# [WHAT IS ASKED]
Can you reproduce every one of the records below word for word, without changing anything?

# [EXERCISE DATA]
====

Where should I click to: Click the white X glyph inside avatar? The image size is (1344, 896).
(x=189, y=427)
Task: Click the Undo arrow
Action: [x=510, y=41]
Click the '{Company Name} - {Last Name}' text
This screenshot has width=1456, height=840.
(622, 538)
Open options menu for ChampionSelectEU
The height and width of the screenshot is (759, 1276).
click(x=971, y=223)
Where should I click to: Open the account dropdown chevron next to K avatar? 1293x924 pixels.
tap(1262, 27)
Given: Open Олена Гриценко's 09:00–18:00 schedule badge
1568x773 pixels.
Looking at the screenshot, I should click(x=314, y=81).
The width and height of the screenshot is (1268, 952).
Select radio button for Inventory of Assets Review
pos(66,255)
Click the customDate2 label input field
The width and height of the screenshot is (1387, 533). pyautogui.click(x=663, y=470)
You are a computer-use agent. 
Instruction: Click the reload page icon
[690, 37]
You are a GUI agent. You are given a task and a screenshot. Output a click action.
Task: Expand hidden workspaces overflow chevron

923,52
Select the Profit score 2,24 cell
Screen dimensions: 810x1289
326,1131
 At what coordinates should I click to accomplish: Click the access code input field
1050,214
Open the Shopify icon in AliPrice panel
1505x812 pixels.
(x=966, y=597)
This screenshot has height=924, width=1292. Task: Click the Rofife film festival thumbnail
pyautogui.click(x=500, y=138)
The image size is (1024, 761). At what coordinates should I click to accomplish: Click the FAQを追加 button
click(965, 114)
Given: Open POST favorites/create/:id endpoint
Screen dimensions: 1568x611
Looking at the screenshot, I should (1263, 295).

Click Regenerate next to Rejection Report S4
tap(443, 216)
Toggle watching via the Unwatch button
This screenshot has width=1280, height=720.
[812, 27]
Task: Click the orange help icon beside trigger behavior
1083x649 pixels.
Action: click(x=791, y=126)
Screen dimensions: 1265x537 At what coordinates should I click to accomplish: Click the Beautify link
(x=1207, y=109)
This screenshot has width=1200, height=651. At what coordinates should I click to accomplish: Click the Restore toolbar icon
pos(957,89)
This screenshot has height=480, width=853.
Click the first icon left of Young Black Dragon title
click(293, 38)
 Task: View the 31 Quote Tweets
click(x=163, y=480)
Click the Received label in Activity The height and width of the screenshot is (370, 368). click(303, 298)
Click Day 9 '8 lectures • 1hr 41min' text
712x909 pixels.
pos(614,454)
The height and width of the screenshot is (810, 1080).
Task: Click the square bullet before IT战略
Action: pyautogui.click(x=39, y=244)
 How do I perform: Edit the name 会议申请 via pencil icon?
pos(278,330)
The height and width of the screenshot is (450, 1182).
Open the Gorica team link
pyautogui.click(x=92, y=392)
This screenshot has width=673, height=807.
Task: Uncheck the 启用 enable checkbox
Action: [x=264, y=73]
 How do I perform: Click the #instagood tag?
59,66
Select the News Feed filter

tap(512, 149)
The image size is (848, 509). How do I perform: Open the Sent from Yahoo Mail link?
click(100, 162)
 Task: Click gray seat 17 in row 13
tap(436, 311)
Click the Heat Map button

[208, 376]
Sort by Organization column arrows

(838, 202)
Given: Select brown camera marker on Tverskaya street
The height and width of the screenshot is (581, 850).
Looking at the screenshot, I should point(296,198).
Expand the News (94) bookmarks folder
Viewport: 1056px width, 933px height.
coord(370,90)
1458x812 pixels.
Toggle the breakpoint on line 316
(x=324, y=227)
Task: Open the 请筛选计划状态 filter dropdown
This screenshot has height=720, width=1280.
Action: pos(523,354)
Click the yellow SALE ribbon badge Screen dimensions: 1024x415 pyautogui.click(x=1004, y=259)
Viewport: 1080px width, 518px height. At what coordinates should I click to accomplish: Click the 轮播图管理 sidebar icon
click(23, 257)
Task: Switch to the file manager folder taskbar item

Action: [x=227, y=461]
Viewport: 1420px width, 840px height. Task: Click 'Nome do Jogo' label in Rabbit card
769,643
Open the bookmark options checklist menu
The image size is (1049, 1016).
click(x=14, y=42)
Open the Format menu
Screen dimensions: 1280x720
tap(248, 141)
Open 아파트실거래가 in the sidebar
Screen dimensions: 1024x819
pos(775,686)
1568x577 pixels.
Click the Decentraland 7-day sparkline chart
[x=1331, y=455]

====

# [FINISHED EXERCISE]
Where should I click to: Click the white X glyph inside avatar? The image size is (1344, 896).
(x=189, y=427)
Task: Click the Undo arrow
Action: [x=510, y=41]
Click the '{Company Name} - {Last Name}' text
This screenshot has width=1456, height=840.
(622, 538)
Open options menu for ChampionSelectEU
The height and width of the screenshot is (759, 1276).
click(x=971, y=223)
Where should I click to: Open the account dropdown chevron next to K avatar? 1293x924 pixels.
tap(1262, 27)
Given: Open Олена Гриценко's 09:00–18:00 schedule badge
1568x773 pixels.
Looking at the screenshot, I should click(x=314, y=81).
The width and height of the screenshot is (1268, 952).
Select radio button for Inventory of Assets Review
pos(66,255)
Click the customDate2 label input field
The width and height of the screenshot is (1387, 533). pyautogui.click(x=663, y=470)
You are a computer-use agent. 
Instruction: Click the reload page icon
[690, 37]
You are a GUI agent. You are given a task and a screenshot. Output a click action.
Task: Expand hidden workspaces overflow chevron

923,52
Select the Profit score 2,24 cell
Screen dimensions: 810x1289
326,1131
 At what coordinates should I click to accomplish: Click the access code input field
1050,214
Open the Shopify icon in AliPrice panel
1505x812 pixels.
(x=966, y=597)
This screenshot has height=924, width=1292. Task: Click the Rofife film festival thumbnail
pyautogui.click(x=500, y=138)
The image size is (1024, 761). At what coordinates should I click to accomplish: Click the FAQを追加 button
click(965, 114)
Given: Open POST favorites/create/:id endpoint
Screen dimensions: 1568x611
Looking at the screenshot, I should (1263, 295).

Click Regenerate next to Rejection Report S4
tap(443, 216)
Toggle watching via the Unwatch button
This screenshot has width=1280, height=720.
[812, 27]
Task: Click the orange help icon beside trigger behavior
1083x649 pixels.
Action: click(x=791, y=126)
Screen dimensions: 1265x537 At what coordinates should I click to accomplish: Click the Beautify link
(x=1207, y=109)
This screenshot has width=1200, height=651. At what coordinates should I click to accomplish: Click the Restore toolbar icon
pos(957,89)
This screenshot has height=480, width=853.
Click the first icon left of Young Black Dragon title
click(293, 38)
 Task: View the 31 Quote Tweets
click(x=163, y=480)
Click the Received label in Activity The height and width of the screenshot is (370, 368). click(303, 298)
Click Day 9 '8 lectures • 1hr 41min' text
712x909 pixels.
pos(614,454)
The height and width of the screenshot is (810, 1080).
Task: Click the square bullet before IT战略
Action: pyautogui.click(x=39, y=244)
 How do I perform: Edit the name 会议申请 via pencil icon?
pos(278,330)
The height and width of the screenshot is (450, 1182).
Open the Gorica team link
pyautogui.click(x=92, y=392)
This screenshot has width=673, height=807.
Task: Uncheck the 启用 enable checkbox
Action: [x=264, y=73]
 How do I perform: Click the #instagood tag?
59,66
Select the News Feed filter

tap(512, 149)
The image size is (848, 509). How do I perform: Open the Sent from Yahoo Mail link?
click(100, 162)
 Task: Click gray seat 17 in row 13
tap(436, 311)
Click the Heat Map button

[208, 376]
Sort by Organization column arrows

(838, 202)
Given: Select brown camera marker on Tverskaya street
The height and width of the screenshot is (581, 850).
Looking at the screenshot, I should point(296,198).
Expand the News (94) bookmarks folder
Viewport: 1056px width, 933px height.
coord(370,90)
1458x812 pixels.
Toggle the breakpoint on line 316
(x=324, y=227)
Task: Open the 请筛选计划状态 filter dropdown
This screenshot has height=720, width=1280.
Action: pos(523,354)
Click the yellow SALE ribbon badge Screen dimensions: 1024x415 pyautogui.click(x=1004, y=259)
Viewport: 1080px width, 518px height. At what coordinates should I click to accomplish: Click the 轮播图管理 sidebar icon
click(23, 257)
Task: Switch to the file manager folder taskbar item

Action: [x=227, y=461]
Viewport: 1420px width, 840px height. Task: Click 'Nome do Jogo' label in Rabbit card
769,643
Open the bookmark options checklist menu
The image size is (1049, 1016).
click(x=14, y=42)
Open the Format menu
Screen dimensions: 1280x720
tap(248, 141)
Open 아파트실거래가 in the sidebar
Screen dimensions: 1024x819
pos(775,686)
1568x577 pixels.
Click the Decentraland 7-day sparkline chart
[x=1331, y=455]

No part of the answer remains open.